In 2014, MIT students Jeremy Rubin and Dan Elitzer conducted an experiment where they gave any interested MIT student $100 worth of Bitcoin, which was then worth roughly $300 a coin. The $100 worth of bitcoin those lucky students received would be worth over $14,000 today.
Rubin, a sophmore studying computer science, was only 19 years old when he got the idea for the project while embroiled in a legal battle with the New Jersey attorney general. Rubin had recently created a bitcoin mining program called Tidbit, and the state believed that his software was actually “installing malware on people’s computers,” according to Rubin.
Although Rubin had won an award for innovation with his project, cryptocurrency was still in a fledgling state in 2014. Bitcoin, especially, was plagued with misunderstandings and negative associations built around its popularity as payment for illegal transactions on the dark web.

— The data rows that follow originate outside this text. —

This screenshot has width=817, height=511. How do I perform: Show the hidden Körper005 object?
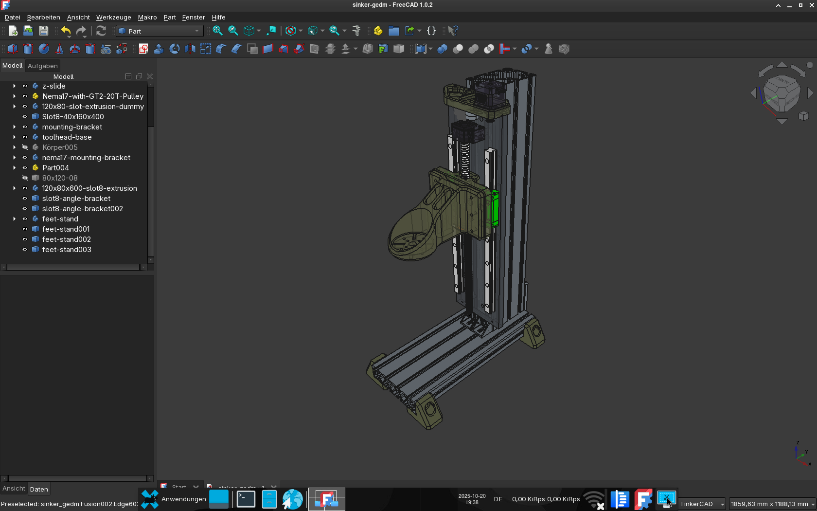[x=25, y=147]
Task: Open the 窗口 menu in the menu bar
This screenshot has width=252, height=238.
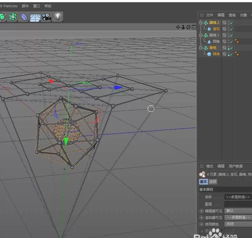Action: [x=36, y=5]
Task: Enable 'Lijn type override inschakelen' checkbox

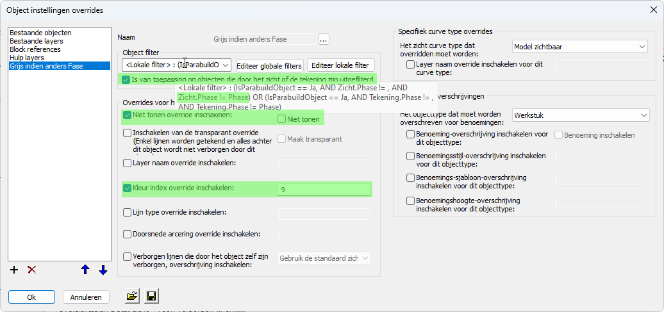Action: [127, 212]
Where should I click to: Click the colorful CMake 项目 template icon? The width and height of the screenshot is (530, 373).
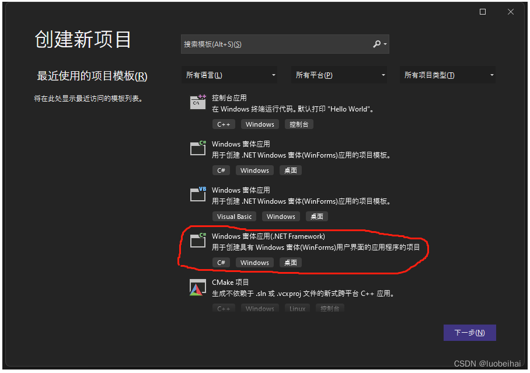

But Rubin’s project had no relationship to that world, and although he was eventually cleared by the state of New Jersey, the entire experience left him wondering how Bitcoin could be normalized amongst his peers.
How two MIT students brought Bitcoin to the masses
Rubin teamed up with Dan Elitzer, an MBA student at MIT’s Sloan School of Management. In a matter of months, the two had amassed half a million dollars in donations from MIT alumni and other supporters interested in the promotion of cryptocurrency. Rubin and Elitzer used the funds to offer any interested MIT student $100 dollars worth of bitcoin. A total of 3,108 undergrads participated in the project.